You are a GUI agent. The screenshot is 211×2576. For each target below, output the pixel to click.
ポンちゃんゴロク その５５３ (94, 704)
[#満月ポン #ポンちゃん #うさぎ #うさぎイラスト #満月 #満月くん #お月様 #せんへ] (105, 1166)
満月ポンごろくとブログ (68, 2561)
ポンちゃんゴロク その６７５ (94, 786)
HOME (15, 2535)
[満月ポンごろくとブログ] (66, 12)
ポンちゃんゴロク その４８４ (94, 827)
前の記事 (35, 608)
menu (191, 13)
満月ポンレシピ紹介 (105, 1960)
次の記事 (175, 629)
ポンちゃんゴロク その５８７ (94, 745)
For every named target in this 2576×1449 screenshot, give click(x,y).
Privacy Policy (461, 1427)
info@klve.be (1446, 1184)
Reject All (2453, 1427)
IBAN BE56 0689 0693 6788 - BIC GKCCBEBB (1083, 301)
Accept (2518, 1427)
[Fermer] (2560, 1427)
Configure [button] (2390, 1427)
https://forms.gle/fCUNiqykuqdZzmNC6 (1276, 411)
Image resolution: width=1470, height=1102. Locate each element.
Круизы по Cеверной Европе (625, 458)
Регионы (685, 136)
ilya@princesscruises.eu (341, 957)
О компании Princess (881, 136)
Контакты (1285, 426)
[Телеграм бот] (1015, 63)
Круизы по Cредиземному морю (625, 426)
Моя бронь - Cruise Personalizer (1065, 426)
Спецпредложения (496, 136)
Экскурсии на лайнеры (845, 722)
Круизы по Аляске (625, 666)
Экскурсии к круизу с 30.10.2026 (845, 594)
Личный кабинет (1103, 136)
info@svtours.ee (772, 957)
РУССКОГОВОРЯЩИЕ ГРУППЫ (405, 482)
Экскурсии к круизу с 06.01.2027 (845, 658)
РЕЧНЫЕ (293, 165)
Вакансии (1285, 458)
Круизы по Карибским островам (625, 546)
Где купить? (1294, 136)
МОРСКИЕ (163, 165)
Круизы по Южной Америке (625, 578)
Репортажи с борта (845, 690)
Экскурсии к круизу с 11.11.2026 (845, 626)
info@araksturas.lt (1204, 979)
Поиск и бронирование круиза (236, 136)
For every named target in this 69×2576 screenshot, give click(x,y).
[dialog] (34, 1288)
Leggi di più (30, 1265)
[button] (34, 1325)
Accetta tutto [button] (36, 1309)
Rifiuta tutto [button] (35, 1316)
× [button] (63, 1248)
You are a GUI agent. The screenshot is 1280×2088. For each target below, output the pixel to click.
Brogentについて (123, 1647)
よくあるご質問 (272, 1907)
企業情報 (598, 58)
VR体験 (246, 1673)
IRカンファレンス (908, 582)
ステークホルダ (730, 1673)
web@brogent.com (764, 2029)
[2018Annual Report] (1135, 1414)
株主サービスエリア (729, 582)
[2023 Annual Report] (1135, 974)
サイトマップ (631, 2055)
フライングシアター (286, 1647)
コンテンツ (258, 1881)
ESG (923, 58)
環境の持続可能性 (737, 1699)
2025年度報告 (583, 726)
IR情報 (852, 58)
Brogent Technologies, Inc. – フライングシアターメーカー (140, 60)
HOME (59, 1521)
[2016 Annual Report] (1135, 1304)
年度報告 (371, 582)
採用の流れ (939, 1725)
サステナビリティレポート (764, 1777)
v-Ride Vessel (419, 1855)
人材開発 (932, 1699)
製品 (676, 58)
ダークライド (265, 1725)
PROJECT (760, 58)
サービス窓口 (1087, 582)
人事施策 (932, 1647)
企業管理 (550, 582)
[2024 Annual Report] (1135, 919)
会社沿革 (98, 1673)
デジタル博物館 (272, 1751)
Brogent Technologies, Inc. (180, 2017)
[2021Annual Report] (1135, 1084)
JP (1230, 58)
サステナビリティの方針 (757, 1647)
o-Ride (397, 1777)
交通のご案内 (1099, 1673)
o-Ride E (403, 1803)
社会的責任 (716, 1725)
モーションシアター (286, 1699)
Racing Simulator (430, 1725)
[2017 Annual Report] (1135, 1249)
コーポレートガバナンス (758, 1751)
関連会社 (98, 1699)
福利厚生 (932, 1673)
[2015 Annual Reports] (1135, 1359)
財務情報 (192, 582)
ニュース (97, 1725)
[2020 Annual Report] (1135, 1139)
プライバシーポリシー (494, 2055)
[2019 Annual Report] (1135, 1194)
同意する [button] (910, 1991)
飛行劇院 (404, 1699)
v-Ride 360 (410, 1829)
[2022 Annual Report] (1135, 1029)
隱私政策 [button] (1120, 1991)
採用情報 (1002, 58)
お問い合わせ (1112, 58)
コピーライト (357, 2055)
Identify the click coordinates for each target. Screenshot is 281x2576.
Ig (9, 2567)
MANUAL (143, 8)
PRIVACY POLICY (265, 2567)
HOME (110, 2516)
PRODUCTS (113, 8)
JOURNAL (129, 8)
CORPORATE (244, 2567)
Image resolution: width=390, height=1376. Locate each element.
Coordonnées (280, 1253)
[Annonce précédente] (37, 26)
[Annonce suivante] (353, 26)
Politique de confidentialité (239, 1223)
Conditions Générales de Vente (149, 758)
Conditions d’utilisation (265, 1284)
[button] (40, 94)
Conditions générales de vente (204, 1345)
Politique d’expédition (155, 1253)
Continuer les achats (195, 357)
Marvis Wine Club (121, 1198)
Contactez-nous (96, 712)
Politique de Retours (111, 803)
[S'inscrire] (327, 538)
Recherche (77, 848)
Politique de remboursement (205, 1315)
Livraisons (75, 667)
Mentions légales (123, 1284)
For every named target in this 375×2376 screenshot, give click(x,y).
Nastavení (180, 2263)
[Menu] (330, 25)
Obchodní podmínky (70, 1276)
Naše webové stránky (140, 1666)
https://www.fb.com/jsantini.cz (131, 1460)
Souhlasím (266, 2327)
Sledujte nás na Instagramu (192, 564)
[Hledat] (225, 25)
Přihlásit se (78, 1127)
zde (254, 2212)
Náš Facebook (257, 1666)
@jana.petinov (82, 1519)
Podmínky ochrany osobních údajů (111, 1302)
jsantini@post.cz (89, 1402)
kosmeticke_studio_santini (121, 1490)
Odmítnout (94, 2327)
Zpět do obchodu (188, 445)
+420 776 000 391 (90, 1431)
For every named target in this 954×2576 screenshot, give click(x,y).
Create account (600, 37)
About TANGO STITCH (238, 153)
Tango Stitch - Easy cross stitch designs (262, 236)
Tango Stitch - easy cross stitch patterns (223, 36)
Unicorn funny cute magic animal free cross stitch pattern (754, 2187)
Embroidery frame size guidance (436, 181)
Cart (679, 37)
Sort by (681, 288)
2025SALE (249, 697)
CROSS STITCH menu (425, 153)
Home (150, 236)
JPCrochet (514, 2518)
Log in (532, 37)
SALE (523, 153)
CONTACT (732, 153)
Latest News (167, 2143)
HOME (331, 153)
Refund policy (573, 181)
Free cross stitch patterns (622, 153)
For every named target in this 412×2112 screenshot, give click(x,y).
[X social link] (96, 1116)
+--
◆ **YOUR TASK**
The response should be an exact copy of all the records above.

◆ **EXERCISE OUTPUT**
You are a GUI agent. The screenshot is 211×2576. For each target below, output the pixel to click.
ポンちゃんゴロク その５５３ (94, 704)
[#満月ポン #ポンちゃん #うさぎ #うさぎイラスト #満月 #満月くん #お月様 #せんへ] (105, 1166)
満月ポンごろくとブログ (68, 2561)
ポンちゃんゴロク その６７５ (94, 786)
HOME (15, 2535)
[満月ポンごろくとブログ] (66, 12)
ポンちゃんゴロク その４８４ (94, 827)
前の記事 (35, 608)
menu (191, 13)
満月ポンレシピ紹介 (105, 1960)
次の記事 (175, 629)
ポンちゃんゴロク その５８７ (94, 745)
For every named target in this 2576×1449 screenshot, give click(x,y).
Privacy Policy (461, 1427)
info@klve.be (1446, 1184)
Reject All (2453, 1427)
IBAN BE56 0689 0693 6788 - BIC GKCCBEBB (1083, 301)
Accept (2518, 1427)
[Fermer] (2560, 1427)
Configure [button] (2390, 1427)
https://forms.gle/fCUNiqykuqdZzmNC6 (1276, 411)
Image resolution: width=1470, height=1102. Locate each element.
Круизы по Cеверной Европе (625, 458)
Регионы (685, 136)
ilya@princesscruises.eu (341, 957)
О компании Princess (881, 136)
Контакты (1285, 426)
[Телеграм бот] (1015, 63)
Круизы по Cредиземному морю (625, 426)
Моя бронь - Cruise Personalizer (1065, 426)
Спецпредложения (496, 136)
Экскурсии на лайнеры (845, 722)
Круизы по Аляске (625, 666)
Экскурсии к круизу с 30.10.2026 (845, 594)
Личный кабинет (1103, 136)
info@svtours.ee (772, 957)
РУССКОГОВОРЯЩИЕ ГРУППЫ (405, 482)
Экскурсии к круизу с 06.01.2027 (845, 658)
РЕЧНЫЕ (293, 165)
Вакансии (1285, 458)
Круизы по Карибским островам (625, 546)
Где купить? (1294, 136)
МОРСКИЕ (163, 165)
Круизы по Южной Америке (625, 578)
Репортажи с борта (845, 690)
Экскурсии к круизу с 11.11.2026 (845, 626)
info@araksturas.lt (1204, 979)
Поиск и бронирование круиза (236, 136)
For every named target in this 69×2576 screenshot, give click(x,y).
[dialog] (34, 1288)
Leggi di più (30, 1265)
[button] (34, 1325)
Accetta tutto [button] (36, 1309)
Rifiuta tutto [button] (35, 1316)
× [button] (63, 1248)
You are a GUI agent. The screenshot is 1280×2088. For each target below, output the pixel to click.
Brogentについて (123, 1647)
よくあるご質問 (272, 1907)
企業情報 (598, 58)
VR体験 (246, 1673)
IRカンファレンス (908, 582)
ステークホルダ (730, 1673)
web@brogent.com (764, 2029)
[2018Annual Report] (1135, 1414)
株主サービスエリア (729, 582)
[2023 Annual Report] (1135, 974)
サイトマップ (631, 2055)
フライングシアター (286, 1647)
コンテンツ (258, 1881)
ESG (923, 58)
環境の持続可能性 (737, 1699)
2025年度報告 (583, 726)
IR情報 (852, 58)
Brogent Technologies, Inc. – フライングシアターメーカー (140, 60)
HOME (59, 1521)
[2016 Annual Report] (1135, 1304)
年度報告 (371, 582)
採用の流れ (939, 1725)
サステナビリティレポート (764, 1777)
v-Ride Vessel (419, 1855)
人材開発 (932, 1699)
製品 (676, 58)
ダークライド (265, 1725)
PROJECT (760, 58)
サービス窓口 (1087, 582)
人事施策 (932, 1647)
企業管理 (550, 582)
[2024 Annual Report] (1135, 919)
会社沿革 (98, 1673)
デジタル博物館 (272, 1751)
Brogent Technologies, Inc. (180, 2017)
[2021Annual Report] (1135, 1084)
JP (1230, 58)
サステナビリティの方針 (757, 1647)
o-Ride (397, 1777)
交通のご案内 (1099, 1673)
o-Ride E (403, 1803)
社会的責任 (716, 1725)
モーションシアター (286, 1699)
Racing Simulator (430, 1725)
[2017 Annual Report] (1135, 1249)
コーポレートガバナンス (758, 1751)
関連会社 (98, 1699)
福利厚生 (932, 1673)
[2015 Annual Reports] (1135, 1359)
財務情報 (192, 582)
ニュース (97, 1725)
[2020 Annual Report] (1135, 1139)
プライバシーポリシー (494, 2055)
[2019 Annual Report] (1135, 1194)
同意する [button] (910, 1991)
飛行劇院 (404, 1699)
v-Ride 360 (410, 1829)
[2022 Annual Report] (1135, 1029)
隱私政策 [button] (1120, 1991)
採用情報 (1002, 58)
お問い合わせ (1112, 58)
コピーライト (357, 2055)
Identify the click coordinates for each target. Screenshot is 281x2576.
Ig (9, 2567)
MANUAL (143, 8)
PRIVACY POLICY (265, 2567)
HOME (110, 2516)
PRODUCTS (113, 8)
JOURNAL (129, 8)
CORPORATE (244, 2567)
Image resolution: width=390, height=1376. Locate each element.
Coordonnées (280, 1253)
[Annonce précédente] (37, 26)
[Annonce suivante] (353, 26)
Politique de confidentialité (239, 1223)
Conditions Générales de Vente (149, 758)
Conditions d’utilisation (265, 1284)
[button] (40, 94)
Conditions générales de vente (204, 1345)
Politique d’expédition (155, 1253)
Continuer les achats (195, 357)
Marvis Wine Club (121, 1198)
Contactez-nous (96, 712)
Politique de Retours (111, 803)
[S'inscrire] (327, 538)
Recherche (77, 848)
Politique de remboursement (205, 1315)
Livraisons (75, 667)
Mentions légales (123, 1284)
For every named target in this 375×2376 screenshot, give click(x,y).
Nastavení (180, 2263)
[Menu] (330, 25)
Obchodní podmínky (70, 1276)
Naše webové stránky (140, 1666)
https://www.fb.com/jsantini.cz (131, 1460)
Souhlasím (266, 2327)
Sledujte nás na Instagramu (192, 564)
[Hledat] (225, 25)
Přihlásit se (78, 1127)
zde (254, 2212)
Náš Facebook (257, 1666)
@jana.petinov (82, 1519)
Podmínky ochrany osobních údajů (111, 1302)
jsantini@post.cz (89, 1402)
kosmeticke_studio_santini (121, 1490)
Odmítnout (94, 2327)
Zpět do obchodu (188, 445)
+420 776 000 391 (90, 1431)
For every named target in this 954×2576 screenshot, give click(x,y).
Create account (600, 37)
About TANGO STITCH (238, 153)
Tango Stitch - Easy cross stitch designs (262, 236)
Tango Stitch - easy cross stitch patterns (223, 36)
Unicorn funny cute magic animal free cross stitch pattern (754, 2187)
Embroidery frame size guidance (436, 181)
Cart (679, 37)
Sort by (681, 288)
2025SALE (249, 697)
CROSS STITCH menu (425, 153)
Home (150, 236)
JPCrochet (514, 2518)
Log in (532, 37)
SALE (523, 153)
CONTACT (732, 153)
Latest News (167, 2143)
HOME (331, 153)
Refund policy (573, 181)
Free cross stitch patterns (622, 153)
For every named target in this 412×2112 screenshot, give click(x,y).
[X social link] (96, 1116)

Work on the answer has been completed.